Identifiability. Despite the problems with it5, de-identification, in which health data are stripped of any information that could be used to identify the participant (such as name, social security number, address) has long been hailed as a way to protect people’s privacy in research6. Yet because of conflicting terminology and gaps in understanding, researchers rarely know what standard they must meet for their data to be properly anonymized or ‘pseudonymized’ (in which a code enables individuals to be re-identified)7. What’s more, laws are difficult to enforce in practice because it is often unclear how breaches of confidentiality occurred, or which organization or researcher was responsible8,9.
Data-protection laws, such as the GDPR or the California Consumer Privacy Act, invariably require the identifiability of data to be analysed on a case-by-case basis, in part because the technological tools enabling identification are constantly changing. Even though it is difficult to lay out hard and fast rules in advance, a code could provide some guidance on how to evaluate when it is reasonable to deposit genomic (and health data more broadly) in open-access repositories. This might involve considering, say, whether a set of genomic variants is somatic or present in the germline and so inherited. (Researchers have shown that it is possible to identify an individual using only a few germline variants10; no one has yet been able to identify someone on the basis of somatic tumour variants.)
Broad consent. The GDPR explicitly recognizes an exception to ‘specific consent’, meaning the consent people give for their data to be used in a specific research project. This is to allow participants’ data to be used for certain areas of scientific research, in keeping with recognized ethical standards11. Guidance is needed on what researchers must do to meet the requirements for broad consent. Furthermore, how should they keep patients and volunteers informed about how their data are ultimately used?

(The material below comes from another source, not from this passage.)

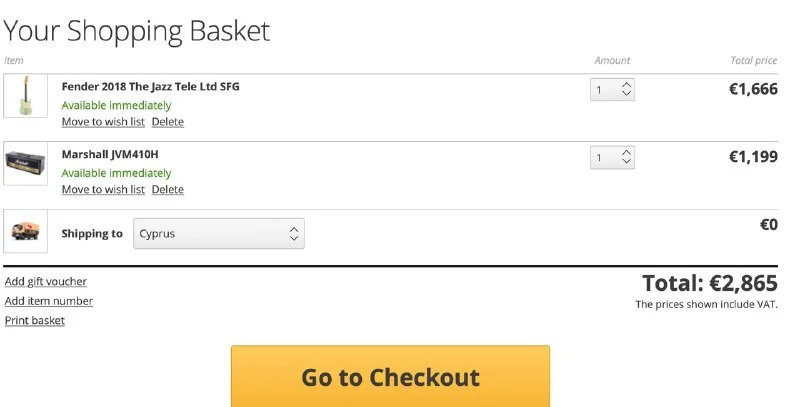This screenshot has height=407, width=800.
Task: Expand the Shipping to country dropdown
Action: click(x=219, y=234)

Return of individual findings, portability and access. How to safeguard participants’ right to move their data around – by giving them their data in a machine-readable format, rather than as a printed PDF, for example — should be clarified. The code could also lay out what steps are necessary for responsible communication of health data to a patient or volunteer12,13. Should people who are being informed about the identification of genomic variants of malignant or unknown significance be offered genetic counselling, for instance?
Withdrawal. Researchers need guidance on how they can meet participants’ right to withdraw from research. The GDPR requires that those entrusted with people’s data keep records of third parties to whom they have disclosed those data. And when consent is revoked, they must notify the third parties. Yet all sorts of questions remain, such as whether analyses on aggregate data should be revised with the participants’ data removed, and so on.
Compelled disclosure. A code of conduct could provide researchers with guidance on how to deal with government requests for personal data, including what legal protections they can appeal to. In the United States, for example, the National Institutes of Health’s Certificates of Confidentiality are designed to shield researchers from such requests14.
The achievements of PCAWG in relation to the sharing and handling of genomic data augur well for the development of an international code that researchers everywhere can refer to.
Genomic research consortia, public and private funding bodies, and those working on existing regional codes (such as the one in Europe) might begin the process of building it. A first step would be to convene a meeting to determine the topics the code would touch on, the best way to consult research participants about their needs and a decision-making process that will allow the text to be finalized in a timely way.
If genomics researchers are instead left in the dark about how to properly address data protection and sharing, they could either be excessively cautious and fail to share as consents allow, or fail to provide participants with appropriate protection15. In other words, further regulatory uncertainty risks stalling new genomic analyses and undermining people’s faith in scientific collaboration for the public good.